[Exercise details] From the listing below, pull out every line that contains the word "computer".

(Entries for pointing to words and elements)
********
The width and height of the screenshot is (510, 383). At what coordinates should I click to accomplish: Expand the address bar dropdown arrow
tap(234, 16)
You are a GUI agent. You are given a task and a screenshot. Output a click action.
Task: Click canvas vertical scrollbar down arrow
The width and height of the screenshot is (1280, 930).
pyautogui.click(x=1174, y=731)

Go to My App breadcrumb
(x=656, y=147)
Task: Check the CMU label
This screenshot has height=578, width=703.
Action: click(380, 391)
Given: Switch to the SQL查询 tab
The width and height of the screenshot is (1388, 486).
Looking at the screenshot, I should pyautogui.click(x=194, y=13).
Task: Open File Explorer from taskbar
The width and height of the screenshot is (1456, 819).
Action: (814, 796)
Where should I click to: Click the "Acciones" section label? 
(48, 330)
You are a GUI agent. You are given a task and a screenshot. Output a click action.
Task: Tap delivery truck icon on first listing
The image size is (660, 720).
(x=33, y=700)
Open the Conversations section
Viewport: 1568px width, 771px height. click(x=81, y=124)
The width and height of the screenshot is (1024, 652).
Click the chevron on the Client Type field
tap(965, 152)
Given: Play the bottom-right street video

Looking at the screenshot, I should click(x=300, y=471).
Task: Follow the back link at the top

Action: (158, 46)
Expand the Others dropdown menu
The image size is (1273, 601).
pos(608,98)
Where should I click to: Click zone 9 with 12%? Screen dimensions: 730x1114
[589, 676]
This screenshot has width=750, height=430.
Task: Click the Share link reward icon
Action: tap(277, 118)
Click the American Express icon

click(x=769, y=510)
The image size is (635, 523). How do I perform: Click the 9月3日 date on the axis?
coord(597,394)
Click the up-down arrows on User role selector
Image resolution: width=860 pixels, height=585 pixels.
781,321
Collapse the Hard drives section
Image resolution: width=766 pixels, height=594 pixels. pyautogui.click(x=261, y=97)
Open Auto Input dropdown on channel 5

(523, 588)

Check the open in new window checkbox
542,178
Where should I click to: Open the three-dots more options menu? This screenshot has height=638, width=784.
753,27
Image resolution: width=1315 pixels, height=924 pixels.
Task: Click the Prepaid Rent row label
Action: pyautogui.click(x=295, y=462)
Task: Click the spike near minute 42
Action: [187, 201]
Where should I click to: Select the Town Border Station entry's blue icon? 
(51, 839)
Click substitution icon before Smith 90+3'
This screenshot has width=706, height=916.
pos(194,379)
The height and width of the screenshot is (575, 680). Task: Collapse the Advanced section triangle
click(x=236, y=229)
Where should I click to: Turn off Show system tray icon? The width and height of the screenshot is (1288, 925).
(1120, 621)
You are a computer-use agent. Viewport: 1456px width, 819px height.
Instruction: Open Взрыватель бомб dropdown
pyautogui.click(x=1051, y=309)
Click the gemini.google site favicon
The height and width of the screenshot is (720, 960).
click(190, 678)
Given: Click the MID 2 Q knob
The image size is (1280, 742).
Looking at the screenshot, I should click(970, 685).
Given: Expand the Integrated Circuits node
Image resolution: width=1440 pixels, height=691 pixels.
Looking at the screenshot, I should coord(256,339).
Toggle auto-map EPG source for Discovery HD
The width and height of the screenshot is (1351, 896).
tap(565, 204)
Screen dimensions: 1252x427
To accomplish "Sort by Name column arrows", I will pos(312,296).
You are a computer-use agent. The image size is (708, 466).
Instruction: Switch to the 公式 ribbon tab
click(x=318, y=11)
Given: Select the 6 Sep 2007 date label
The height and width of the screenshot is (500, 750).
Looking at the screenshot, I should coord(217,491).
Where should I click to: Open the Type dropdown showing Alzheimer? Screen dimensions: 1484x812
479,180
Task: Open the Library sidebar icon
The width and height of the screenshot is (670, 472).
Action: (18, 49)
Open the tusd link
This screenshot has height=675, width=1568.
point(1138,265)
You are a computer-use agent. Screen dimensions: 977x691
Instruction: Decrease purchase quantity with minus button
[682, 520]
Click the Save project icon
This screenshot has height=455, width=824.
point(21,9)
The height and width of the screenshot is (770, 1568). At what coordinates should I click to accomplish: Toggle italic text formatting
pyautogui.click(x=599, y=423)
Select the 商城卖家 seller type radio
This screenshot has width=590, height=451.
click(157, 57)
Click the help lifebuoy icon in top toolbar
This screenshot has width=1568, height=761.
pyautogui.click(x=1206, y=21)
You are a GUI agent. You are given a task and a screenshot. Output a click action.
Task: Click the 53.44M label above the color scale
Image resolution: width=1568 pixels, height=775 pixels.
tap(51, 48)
********
[Completed exercise]
You are a computer-use agent. Viewport: 1456px width, 819px height.
You are a computer-use agent. The image size is (708, 466).
You are a computer-use agent. Screen dimensions: 977x691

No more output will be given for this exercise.